Copy every one of the records below word for word, without changing anything.

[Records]
——
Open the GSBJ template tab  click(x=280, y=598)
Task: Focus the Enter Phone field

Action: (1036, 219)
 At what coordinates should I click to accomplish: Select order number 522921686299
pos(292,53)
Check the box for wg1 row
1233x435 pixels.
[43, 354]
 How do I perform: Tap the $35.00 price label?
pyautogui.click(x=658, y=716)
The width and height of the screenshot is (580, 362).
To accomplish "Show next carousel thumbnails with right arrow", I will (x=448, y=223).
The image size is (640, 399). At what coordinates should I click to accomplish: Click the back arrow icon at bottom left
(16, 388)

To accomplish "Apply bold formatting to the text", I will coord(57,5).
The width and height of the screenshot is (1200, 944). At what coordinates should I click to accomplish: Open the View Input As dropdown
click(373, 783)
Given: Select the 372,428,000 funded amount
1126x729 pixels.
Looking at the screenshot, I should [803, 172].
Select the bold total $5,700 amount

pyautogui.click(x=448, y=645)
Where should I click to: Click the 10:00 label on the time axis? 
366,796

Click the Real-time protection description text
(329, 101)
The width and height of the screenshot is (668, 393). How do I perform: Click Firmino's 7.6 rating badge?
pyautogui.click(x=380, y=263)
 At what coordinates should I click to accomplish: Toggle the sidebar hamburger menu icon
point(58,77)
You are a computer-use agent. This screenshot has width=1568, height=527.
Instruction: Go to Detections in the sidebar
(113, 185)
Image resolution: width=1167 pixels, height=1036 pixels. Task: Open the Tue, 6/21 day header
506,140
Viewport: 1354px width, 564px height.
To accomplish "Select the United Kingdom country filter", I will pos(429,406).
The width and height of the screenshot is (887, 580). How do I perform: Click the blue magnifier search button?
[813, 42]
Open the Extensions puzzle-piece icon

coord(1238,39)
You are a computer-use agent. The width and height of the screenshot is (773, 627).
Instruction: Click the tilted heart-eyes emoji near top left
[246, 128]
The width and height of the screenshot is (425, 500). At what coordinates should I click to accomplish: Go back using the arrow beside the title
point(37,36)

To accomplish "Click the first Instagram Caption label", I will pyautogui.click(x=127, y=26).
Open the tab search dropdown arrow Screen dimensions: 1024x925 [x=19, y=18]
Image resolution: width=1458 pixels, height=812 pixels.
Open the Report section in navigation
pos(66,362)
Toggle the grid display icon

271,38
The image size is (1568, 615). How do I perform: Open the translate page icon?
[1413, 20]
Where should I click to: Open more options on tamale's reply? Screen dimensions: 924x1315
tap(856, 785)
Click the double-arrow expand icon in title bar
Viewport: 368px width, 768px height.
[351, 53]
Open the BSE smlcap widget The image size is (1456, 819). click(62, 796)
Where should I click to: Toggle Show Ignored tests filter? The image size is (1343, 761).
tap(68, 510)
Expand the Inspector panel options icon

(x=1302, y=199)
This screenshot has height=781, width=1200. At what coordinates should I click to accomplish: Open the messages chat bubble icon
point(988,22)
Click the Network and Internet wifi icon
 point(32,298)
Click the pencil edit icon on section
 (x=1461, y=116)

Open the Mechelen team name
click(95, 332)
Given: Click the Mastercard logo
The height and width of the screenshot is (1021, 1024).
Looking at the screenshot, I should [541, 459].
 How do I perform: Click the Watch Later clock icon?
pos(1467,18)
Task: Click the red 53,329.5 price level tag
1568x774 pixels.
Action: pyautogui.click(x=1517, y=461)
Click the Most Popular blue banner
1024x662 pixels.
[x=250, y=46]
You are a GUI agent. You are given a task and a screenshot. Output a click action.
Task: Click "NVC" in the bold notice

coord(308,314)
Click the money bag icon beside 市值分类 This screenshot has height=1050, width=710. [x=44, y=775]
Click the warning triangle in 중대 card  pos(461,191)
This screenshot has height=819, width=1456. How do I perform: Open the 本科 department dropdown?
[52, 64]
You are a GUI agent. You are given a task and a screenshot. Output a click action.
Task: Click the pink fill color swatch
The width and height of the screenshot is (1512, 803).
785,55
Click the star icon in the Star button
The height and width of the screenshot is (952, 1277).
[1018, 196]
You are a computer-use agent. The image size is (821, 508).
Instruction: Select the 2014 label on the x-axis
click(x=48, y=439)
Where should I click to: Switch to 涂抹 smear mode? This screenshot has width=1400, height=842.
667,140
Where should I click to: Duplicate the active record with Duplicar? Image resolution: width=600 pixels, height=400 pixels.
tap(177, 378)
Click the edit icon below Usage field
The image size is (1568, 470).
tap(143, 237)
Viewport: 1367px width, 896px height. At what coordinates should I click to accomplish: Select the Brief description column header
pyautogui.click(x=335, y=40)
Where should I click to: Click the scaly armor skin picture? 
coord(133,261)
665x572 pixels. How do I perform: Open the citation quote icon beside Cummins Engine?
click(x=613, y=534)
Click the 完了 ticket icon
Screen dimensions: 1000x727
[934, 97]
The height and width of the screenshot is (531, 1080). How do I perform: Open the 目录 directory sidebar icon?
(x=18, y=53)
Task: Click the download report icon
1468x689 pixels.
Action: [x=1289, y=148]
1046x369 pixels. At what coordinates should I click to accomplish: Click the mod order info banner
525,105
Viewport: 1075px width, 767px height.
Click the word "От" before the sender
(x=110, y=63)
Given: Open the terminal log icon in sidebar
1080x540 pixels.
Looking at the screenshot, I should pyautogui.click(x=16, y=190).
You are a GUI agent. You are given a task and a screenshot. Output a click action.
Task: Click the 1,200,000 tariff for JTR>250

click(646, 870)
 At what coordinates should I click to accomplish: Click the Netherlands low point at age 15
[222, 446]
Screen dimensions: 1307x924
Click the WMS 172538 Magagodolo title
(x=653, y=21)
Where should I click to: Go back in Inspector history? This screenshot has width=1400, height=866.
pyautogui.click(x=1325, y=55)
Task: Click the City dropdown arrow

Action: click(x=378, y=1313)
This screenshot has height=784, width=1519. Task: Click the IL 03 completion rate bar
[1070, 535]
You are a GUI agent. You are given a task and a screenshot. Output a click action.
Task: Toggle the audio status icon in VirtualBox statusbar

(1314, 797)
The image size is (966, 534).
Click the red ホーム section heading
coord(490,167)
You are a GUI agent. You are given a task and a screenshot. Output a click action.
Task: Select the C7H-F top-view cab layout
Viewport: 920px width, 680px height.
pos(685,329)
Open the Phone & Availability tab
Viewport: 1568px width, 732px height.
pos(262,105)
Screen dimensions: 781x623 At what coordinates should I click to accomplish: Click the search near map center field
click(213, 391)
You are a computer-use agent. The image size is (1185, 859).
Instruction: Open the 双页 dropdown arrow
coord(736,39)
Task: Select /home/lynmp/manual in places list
——
#### [Answer to this problem]
Open the GSBJ template tab  click(x=280, y=598)
Task: Focus the Enter Phone field

Action: (1036, 219)
 At what coordinates should I click to accomplish: Select order number 522921686299
pos(292,53)
Check the box for wg1 row
1233x435 pixels.
[43, 354]
 How do I perform: Tap the $35.00 price label?
pyautogui.click(x=658, y=716)
The width and height of the screenshot is (580, 362).
To accomplish "Show next carousel thumbnails with right arrow", I will (x=448, y=223).
The image size is (640, 399). At what coordinates should I click to accomplish: Click the back arrow icon at bottom left
(16, 388)

To accomplish "Apply bold formatting to the text", I will coord(57,5).
The width and height of the screenshot is (1200, 944). At what coordinates should I click to accomplish: Open the View Input As dropdown
click(373, 783)
Given: Select the 372,428,000 funded amount
1126x729 pixels.
Looking at the screenshot, I should [803, 172].
Select the bold total $5,700 amount

pyautogui.click(x=448, y=645)
Where should I click to: Click the 10:00 label on the time axis? 
366,796

Click the Real-time protection description text
(329, 101)
The width and height of the screenshot is (668, 393). How do I perform: Click Firmino's 7.6 rating badge?
pyautogui.click(x=380, y=263)
 At what coordinates should I click to accomplish: Toggle the sidebar hamburger menu icon
point(58,77)
You are a computer-use agent. This screenshot has width=1568, height=527.
Instruction: Go to Detections in the sidebar
(113, 185)
Image resolution: width=1167 pixels, height=1036 pixels. Task: Open the Tue, 6/21 day header
506,140
Viewport: 1354px width, 564px height.
To accomplish "Select the United Kingdom country filter", I will pos(429,406).
The width and height of the screenshot is (887, 580). How do I perform: Click the blue magnifier search button?
[813, 42]
Open the Extensions puzzle-piece icon

coord(1238,39)
You are a computer-use agent. The width and height of the screenshot is (773, 627).
Instruction: Click the tilted heart-eyes emoji near top left
[246, 128]
The width and height of the screenshot is (425, 500). At what coordinates should I click to accomplish: Go back using the arrow beside the title
point(37,36)

To accomplish "Click the first Instagram Caption label", I will pyautogui.click(x=127, y=26).
Open the tab search dropdown arrow Screen dimensions: 1024x925 [x=19, y=18]
Image resolution: width=1458 pixels, height=812 pixels.
Open the Report section in navigation
pos(66,362)
Toggle the grid display icon

271,38
The image size is (1568, 615). How do I perform: Open the translate page icon?
[1413, 20]
Where should I click to: Open more options on tamale's reply? Screen dimensions: 924x1315
tap(856, 785)
Click the double-arrow expand icon in title bar
Viewport: 368px width, 768px height.
[351, 53]
Open the BSE smlcap widget The image size is (1456, 819). click(62, 796)
Where should I click to: Toggle Show Ignored tests filter? The image size is (1343, 761).
tap(68, 510)
Expand the Inspector panel options icon

(x=1302, y=199)
This screenshot has height=781, width=1200. At what coordinates should I click to accomplish: Open the messages chat bubble icon
point(988,22)
Click the Network and Internet wifi icon
 point(32,298)
Click the pencil edit icon on section
 (x=1461, y=116)

Open the Mechelen team name
click(95, 332)
Given: Click the Mastercard logo
The height and width of the screenshot is (1021, 1024).
Looking at the screenshot, I should [541, 459].
 How do I perform: Click the Watch Later clock icon?
pos(1467,18)
Task: Click the red 53,329.5 price level tag
1568x774 pixels.
Action: pyautogui.click(x=1517, y=461)
Click the Most Popular blue banner
1024x662 pixels.
[x=250, y=46]
You are a GUI agent. You are given a task and a screenshot. Output a click action.
Task: Click "NVC" in the bold notice

coord(308,314)
Click the money bag icon beside 市值分类 This screenshot has height=1050, width=710. [x=44, y=775]
Click the warning triangle in 중대 card  pos(461,191)
This screenshot has height=819, width=1456. How do I perform: Open the 本科 department dropdown?
[52, 64]
You are a GUI agent. You are given a task and a screenshot. Output a click action.
Task: Click the pink fill color swatch
The width and height of the screenshot is (1512, 803).
785,55
Click the star icon in the Star button
The height and width of the screenshot is (952, 1277).
[1018, 196]
You are a computer-use agent. The image size is (821, 508).
Instruction: Select the 2014 label on the x-axis
click(x=48, y=439)
Where should I click to: Switch to 涂抹 smear mode? This screenshot has width=1400, height=842.
667,140
Where should I click to: Duplicate the active record with Duplicar? Image resolution: width=600 pixels, height=400 pixels.
tap(177, 378)
Click the edit icon below Usage field
The image size is (1568, 470).
tap(143, 237)
Viewport: 1367px width, 896px height. At what coordinates should I click to accomplish: Select the Brief description column header
pyautogui.click(x=335, y=40)
Where should I click to: Click the scaly armor skin picture? 
coord(133,261)
665x572 pixels. How do I perform: Open the citation quote icon beside Cummins Engine?
click(x=613, y=534)
Click the 完了 ticket icon
Screen dimensions: 1000x727
[934, 97]
The height and width of the screenshot is (531, 1080). How do I perform: Open the 目录 directory sidebar icon?
(x=18, y=53)
Task: Click the download report icon
1468x689 pixels.
Action: [x=1289, y=148]
1046x369 pixels. At what coordinates should I click to accomplish: Click the mod order info banner
525,105
Viewport: 1075px width, 767px height.
Click the word "От" before the sender
(x=110, y=63)
Given: Open the terminal log icon in sidebar
1080x540 pixels.
Looking at the screenshot, I should pyautogui.click(x=16, y=190).
You are a GUI agent. You are given a task and a screenshot. Output a click action.
Task: Click the 1,200,000 tariff for JTR>250

click(646, 870)
 At what coordinates should I click to accomplish: Click the Netherlands low point at age 15
[222, 446]
Screen dimensions: 1307x924
Click the WMS 172538 Magagodolo title
(x=653, y=21)
Where should I click to: Go back in Inspector history? This screenshot has width=1400, height=866.
pyautogui.click(x=1325, y=55)
Task: Click the City dropdown arrow

Action: click(x=378, y=1313)
This screenshot has height=784, width=1519. Task: Click the IL 03 completion rate bar
[1070, 535]
You are a GUI agent. You are given a task and a screenshot. Output a click action.
Task: Toggle the audio status icon in VirtualBox statusbar

(1314, 797)
The image size is (966, 534).
Click the red ホーム section heading
coord(490,167)
You are a GUI agent. You are given a task and a screenshot. Output a click action.
Task: Select the C7H-F top-view cab layout
Viewport: 920px width, 680px height.
pos(685,329)
Open the Phone & Availability tab
Viewport: 1568px width, 732px height.
pos(262,105)
Screen dimensions: 781x623 At what coordinates should I click to accomplish: Click the search near map center field
click(213, 391)
You are a computer-use agent. The image size is (1185, 859).
Instruction: Open the 双页 dropdown arrow
coord(736,39)
Task: Select /home/lynmp/manual in places list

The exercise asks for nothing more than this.